Of Wish and Fury (Seven Kings of Jinn)
Page 52
Why can’t we just head into the peripatos now?
Because our flames give us away and that’s just enough time for one coward to put a bullet in us.
Okay. Let’s go then.
“They’re gone!” The guy closest to the car called over his shoulder.
“They’re in the cloak!” one yelled back and Ari’s heart sunk as her eyes adjusted enough to see what he was dragging. A girl.
Shit. Jai cursed, seeing her too.
The guy stopped in front of the car’s headlights; the girl pressed against his body, a knife digging into her neck. She only looked about fifteen or sixteen. Her cheeks were pale with terror, her eyes wide and red from crying. Ari noted a tear in her shirt and felt her blood boil with rage. The ugly knot in her chest started forming, pulling away from her heart and morphing into that dark separateness that longed to do damage. “I think they’ll step right on out when they realize I plan to kill this girl if they don’t. A guardian like Jai Bitar won’t be able to walk away from an innocent in trouble. Right?” He grinned cockily, his eyes washing over the entire area with the thoroughness of a true predator. “All Master Dalí wants is the girl, Mr. Bitar. Hand her over and we let the little one go.”
Someone sounds like they’ve watched too many bad Hollywood action flicks, Ari laughed nervously, trying to cover up the fact that she was furious and scared to hear that Dalí knew exactly where she was.
Someone is a cocky bastard, Jai hissed back and Ari felt his anger pounding around her head.
A streak of fire blazed through the air toward the leader and his whole body stiffened, his eyes rolling back in his head as he collapsed to the ground with a sickening thud. The knife clattered to the ground and the girl yelped, tears streaming down her face as she shivered in her shorts and T-shirt, confused and scared.
Ari wasn’t sure she understood what was happening as the fire moved with a speed the human eye couldn’t keep up with. In under thirty seconds, every man was unconscious on the ground, their weapons unfired, discarded next to their bodies.
Jai?
Don’t come out of the cloak, he commanded harshly.
What the hell did you just do?
Krav Maga. A powerful blow to the back of the neck can render your opponent unconscious.
Ari gulped, not quite able to compute how powerful Jai was. She’d been all ready to fight and he’d come along and made these idiots look like… well… idiots. It suddenly occurred to Ari that if the harmal hadn’t incapacitated Jai that first time, he’d have taken out those men she and Charlie had labored to defeat.
Show off.
The girl? Ari asked.
I’ve already used telepathy to call my father for help. He’s sending in a team to clean this up. You and I need to get out of here.
Shouldn’t we wait until someone has her?
The girl slumped, falling to her knees in utter fear and disorientation. The sound of a car heading toward them drew Ari’s head up in panic.
It’s Rik. Trey’s dad. He’ll take care of this. Let’s go. Walk toward me so you’re behind the girl. The last thing she needs is to see us head into the peripatos.
Ari did as she was told, focusing what little energy she had left to travel by fire to the mansion.
Chapter
Seventeen
A MESSAGE NO ONE SEEMS TO GET
Dalí stewed over his own reticence. Perhaps he should have been in LA to oversee the attack.
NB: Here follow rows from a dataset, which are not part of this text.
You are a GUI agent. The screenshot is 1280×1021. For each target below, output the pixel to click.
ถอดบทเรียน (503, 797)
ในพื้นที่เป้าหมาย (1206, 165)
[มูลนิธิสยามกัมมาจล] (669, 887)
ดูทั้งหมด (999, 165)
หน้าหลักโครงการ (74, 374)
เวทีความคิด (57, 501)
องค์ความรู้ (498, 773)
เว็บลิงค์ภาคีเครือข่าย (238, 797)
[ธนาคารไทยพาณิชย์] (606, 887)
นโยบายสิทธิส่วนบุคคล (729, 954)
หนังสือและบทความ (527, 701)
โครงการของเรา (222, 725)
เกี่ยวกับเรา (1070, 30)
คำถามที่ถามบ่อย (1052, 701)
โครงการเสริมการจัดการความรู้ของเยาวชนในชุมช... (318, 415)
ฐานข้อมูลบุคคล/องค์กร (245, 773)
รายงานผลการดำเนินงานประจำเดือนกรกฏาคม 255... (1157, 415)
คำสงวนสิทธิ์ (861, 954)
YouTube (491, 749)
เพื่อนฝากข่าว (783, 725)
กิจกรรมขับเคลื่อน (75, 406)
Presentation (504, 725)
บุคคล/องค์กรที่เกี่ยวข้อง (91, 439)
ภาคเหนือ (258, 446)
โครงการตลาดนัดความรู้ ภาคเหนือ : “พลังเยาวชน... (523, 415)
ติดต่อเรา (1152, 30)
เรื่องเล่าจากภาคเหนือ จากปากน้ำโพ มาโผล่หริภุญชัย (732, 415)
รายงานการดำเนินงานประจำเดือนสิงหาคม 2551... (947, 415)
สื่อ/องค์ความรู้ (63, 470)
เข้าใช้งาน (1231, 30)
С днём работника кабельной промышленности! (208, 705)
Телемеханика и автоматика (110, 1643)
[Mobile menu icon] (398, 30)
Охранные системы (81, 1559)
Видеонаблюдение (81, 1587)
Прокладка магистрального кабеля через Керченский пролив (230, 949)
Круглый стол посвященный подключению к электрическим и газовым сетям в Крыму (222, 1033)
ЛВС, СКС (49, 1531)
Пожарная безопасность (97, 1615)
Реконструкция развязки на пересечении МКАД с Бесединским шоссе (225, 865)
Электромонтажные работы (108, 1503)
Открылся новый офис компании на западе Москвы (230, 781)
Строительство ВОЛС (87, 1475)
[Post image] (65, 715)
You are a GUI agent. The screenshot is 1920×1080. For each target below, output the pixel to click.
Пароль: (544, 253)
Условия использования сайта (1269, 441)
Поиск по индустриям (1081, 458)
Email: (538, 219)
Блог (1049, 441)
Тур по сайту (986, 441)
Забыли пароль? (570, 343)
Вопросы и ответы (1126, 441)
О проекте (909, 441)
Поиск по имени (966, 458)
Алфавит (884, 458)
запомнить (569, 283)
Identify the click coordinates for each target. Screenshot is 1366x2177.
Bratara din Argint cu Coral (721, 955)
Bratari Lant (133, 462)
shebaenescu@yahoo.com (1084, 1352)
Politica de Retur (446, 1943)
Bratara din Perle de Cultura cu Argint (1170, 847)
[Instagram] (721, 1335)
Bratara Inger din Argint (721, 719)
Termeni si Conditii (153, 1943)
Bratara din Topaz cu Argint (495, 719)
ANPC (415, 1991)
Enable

Would it have gone any better, or would he have been taken by the girl and her guardian? The chance that he didn’t get the harmal into her in time had stopped him from joining them. The thought of being commanded by the seal and having his will stolen from him terrified him as much as the thought of wielding that power over others excited him. The concoction was finally strong enough.
“Master Dalí, the girls are coming around from the effects of the harmal,” Dr. Cremer reported as Dalí stepped out of the elevator onto the lab floor. He eyed the girls strapped to leather exam chairs, scanning the belts that held them in place. When he’d left last night to find Ari, those belts had not been necessary.
Dalí frowned, masking his unease as he studied the two girls. In order to get the concoction right, Dalí had kidnapped jinn girls who lived in the mortal realm and were similar to Ari in height and build. Since Ari was stronger than these lesser jinn, he demanded the scientists experiment with harmal until it could be used as a paralytic. What he was doing was dangerous for many reasons. One, there weren't many jinn girls living in the US, at least not enough for missing girls to go unnoticed. And two… it ate at his conscience. Six of the girls had died. Dalí stared into the waxy complexion of one of the surviving girls and fought to remind himself why he was doing this. Ari and all the power she could offer him. His blood screamed at him with the need for that power. Flinching, Dalí turned his back on his victims, the smell of disinfectant nauseating him. Apparently, the girls had lost control of their body functions and the scientists had to clean up their waste and wash the girls, like caregivers. Ignoring a stab of guilt, Dalí looked down at Dr. Cremer, his expression cold. “I told you to inject them right away with another dose.”